The following function comes in handy to clone (copy by value) an array of objects:

function _cloneArray(arr) { 
  if (Array.isArray(arr)) { 
    for (var i = 0, arr2 = Array(arr.length); i < arr.length; i++) { 
      arr2[i] = arr[i]; 
    } 
    return arr2; 
  } else { 
    return Array.from(arr); 
  } 
}

The below code describes the value returned by the edit function:

return el(
  'div',
  { className: props.className },
  el('div', { className: 'item-list' },        
    itemList,
  ),
  el( components.Button, {
      className: 'button add-row',            
      onClick: function() {              
        return props.setAttributes({
          items: [].concat(_cloneArray(props.attributes.items), [{
            index: props.attributes.items.length,                  
            title: ""                  
          }])
        });                            
      }
    },
    'Add Row'
  )        
);

The value returned will be a React Element containing the list of RichText components previously defined, and a button which, when clicked, creates a new instance. Note that we copy our array by value again.

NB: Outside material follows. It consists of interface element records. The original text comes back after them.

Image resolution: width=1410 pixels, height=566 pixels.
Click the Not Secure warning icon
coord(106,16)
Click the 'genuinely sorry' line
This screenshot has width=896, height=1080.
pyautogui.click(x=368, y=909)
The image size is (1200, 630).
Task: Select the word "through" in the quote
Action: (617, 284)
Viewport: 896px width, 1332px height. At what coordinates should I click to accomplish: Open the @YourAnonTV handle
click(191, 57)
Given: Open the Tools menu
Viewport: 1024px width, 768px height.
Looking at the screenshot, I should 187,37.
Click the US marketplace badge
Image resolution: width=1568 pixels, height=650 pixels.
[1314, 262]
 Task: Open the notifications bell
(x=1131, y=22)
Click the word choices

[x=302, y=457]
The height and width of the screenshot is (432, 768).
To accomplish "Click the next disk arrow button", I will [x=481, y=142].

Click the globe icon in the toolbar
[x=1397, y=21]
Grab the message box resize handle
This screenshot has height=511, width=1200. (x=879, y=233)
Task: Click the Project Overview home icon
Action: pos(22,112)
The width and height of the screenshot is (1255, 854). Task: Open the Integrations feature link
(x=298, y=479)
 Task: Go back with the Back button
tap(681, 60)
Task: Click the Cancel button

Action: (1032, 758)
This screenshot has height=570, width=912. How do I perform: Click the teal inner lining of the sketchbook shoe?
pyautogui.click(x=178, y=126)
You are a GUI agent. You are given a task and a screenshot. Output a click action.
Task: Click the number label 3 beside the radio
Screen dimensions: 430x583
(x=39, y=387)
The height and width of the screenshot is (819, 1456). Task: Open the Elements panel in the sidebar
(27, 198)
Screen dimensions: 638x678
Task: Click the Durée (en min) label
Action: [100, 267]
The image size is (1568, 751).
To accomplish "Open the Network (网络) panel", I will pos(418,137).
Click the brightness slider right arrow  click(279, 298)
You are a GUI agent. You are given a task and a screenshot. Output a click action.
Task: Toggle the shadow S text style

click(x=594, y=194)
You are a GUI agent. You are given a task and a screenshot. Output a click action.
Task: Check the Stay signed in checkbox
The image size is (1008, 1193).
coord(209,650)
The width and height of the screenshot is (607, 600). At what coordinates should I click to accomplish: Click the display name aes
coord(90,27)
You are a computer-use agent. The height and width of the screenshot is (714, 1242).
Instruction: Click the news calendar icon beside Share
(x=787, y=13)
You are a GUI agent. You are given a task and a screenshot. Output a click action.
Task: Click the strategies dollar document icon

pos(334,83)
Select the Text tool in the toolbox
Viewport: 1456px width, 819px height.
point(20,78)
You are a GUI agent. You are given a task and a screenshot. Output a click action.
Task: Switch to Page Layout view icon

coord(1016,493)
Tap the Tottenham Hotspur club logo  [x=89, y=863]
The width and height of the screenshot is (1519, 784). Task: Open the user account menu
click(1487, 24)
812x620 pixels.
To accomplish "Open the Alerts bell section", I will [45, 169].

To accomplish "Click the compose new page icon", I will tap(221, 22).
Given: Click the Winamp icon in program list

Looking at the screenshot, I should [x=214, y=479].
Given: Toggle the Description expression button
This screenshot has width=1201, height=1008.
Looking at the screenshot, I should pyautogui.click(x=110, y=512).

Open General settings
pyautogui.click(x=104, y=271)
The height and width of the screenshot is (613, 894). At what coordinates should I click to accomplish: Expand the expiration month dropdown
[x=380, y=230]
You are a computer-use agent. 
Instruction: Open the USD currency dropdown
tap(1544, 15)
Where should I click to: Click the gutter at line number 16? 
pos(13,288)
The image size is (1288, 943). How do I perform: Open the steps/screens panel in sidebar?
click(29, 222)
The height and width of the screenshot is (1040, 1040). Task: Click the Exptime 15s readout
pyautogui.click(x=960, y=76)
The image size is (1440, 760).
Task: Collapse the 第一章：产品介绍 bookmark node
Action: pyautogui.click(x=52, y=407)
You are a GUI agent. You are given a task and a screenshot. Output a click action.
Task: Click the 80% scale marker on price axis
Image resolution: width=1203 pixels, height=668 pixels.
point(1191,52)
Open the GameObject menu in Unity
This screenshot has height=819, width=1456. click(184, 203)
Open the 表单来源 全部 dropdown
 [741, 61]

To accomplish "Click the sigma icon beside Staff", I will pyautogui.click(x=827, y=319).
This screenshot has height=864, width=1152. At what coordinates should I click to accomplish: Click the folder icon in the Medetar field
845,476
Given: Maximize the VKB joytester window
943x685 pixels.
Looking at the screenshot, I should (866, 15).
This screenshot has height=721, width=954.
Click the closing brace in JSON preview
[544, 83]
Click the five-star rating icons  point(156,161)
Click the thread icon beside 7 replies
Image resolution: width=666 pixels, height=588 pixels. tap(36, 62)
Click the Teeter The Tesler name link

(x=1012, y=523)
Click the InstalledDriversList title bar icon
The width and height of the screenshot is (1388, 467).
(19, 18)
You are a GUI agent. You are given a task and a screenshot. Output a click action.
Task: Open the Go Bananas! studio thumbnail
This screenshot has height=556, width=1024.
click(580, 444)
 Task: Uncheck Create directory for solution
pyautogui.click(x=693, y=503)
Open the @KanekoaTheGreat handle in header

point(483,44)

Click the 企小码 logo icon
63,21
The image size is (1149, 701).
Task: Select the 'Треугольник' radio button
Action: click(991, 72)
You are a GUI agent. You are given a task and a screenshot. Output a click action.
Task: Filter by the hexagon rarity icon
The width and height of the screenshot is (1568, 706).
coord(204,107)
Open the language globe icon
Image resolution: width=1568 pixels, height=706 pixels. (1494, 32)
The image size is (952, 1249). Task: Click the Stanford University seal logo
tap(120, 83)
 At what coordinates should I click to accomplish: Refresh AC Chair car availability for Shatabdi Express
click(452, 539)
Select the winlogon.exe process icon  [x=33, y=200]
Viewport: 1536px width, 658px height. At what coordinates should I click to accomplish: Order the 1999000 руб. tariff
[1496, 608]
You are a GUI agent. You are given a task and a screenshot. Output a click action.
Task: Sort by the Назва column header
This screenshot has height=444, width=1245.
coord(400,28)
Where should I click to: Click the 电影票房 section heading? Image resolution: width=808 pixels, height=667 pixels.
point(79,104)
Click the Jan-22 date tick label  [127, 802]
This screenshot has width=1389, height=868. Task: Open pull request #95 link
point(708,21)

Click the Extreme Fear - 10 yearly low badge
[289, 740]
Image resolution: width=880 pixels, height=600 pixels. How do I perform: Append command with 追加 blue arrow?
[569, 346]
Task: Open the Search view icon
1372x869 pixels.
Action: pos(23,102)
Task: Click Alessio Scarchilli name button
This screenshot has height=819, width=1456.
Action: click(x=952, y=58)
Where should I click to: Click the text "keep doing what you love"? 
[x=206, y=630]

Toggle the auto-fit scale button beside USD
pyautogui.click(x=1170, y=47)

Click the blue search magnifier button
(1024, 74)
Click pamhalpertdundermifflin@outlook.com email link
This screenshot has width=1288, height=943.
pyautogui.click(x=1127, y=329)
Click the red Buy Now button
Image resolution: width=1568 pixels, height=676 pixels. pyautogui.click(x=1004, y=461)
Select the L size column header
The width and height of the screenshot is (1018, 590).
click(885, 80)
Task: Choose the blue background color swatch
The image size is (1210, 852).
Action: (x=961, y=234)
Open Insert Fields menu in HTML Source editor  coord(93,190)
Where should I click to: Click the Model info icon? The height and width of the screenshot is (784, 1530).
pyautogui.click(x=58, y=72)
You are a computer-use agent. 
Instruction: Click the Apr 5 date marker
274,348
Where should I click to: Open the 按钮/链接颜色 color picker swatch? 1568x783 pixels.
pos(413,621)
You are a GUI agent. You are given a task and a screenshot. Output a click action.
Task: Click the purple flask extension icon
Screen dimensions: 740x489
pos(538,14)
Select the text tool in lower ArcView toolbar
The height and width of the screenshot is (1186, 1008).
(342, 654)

The save function is the last piece of the puzzle:

save: function( props ) {

  var attributes = props.attributes;            

  if (attributes.items.length > 0) {

    var itemList = attributes.items.map(function(item) {          
    
      return el('div', { className: 'item', 'data-index': item.index },        
        el( 'h1', {              
          className: 'title',                                 
        }, item.title)            
      );

    });

    return el(
      'div',
      { className: props.className },
      el('div', { className: 'item-list' },        
        itemList
      )              
    ); 

  } else {
    return null;
  }
}

Here we just define how our block will be shown on the website. It is crucial to follow the structure defined in the attributes property. In our case, every title will be saved in a div having a class called “title” (see selector: “.title” in the attributes definition), which in turn is contained in a div having a class called “item”.

That is only a starting point to create blocks with repeatable groups of fields. As you can see, you could add to the instance some more attributes as well as the title, and the scenario would be exactly the same.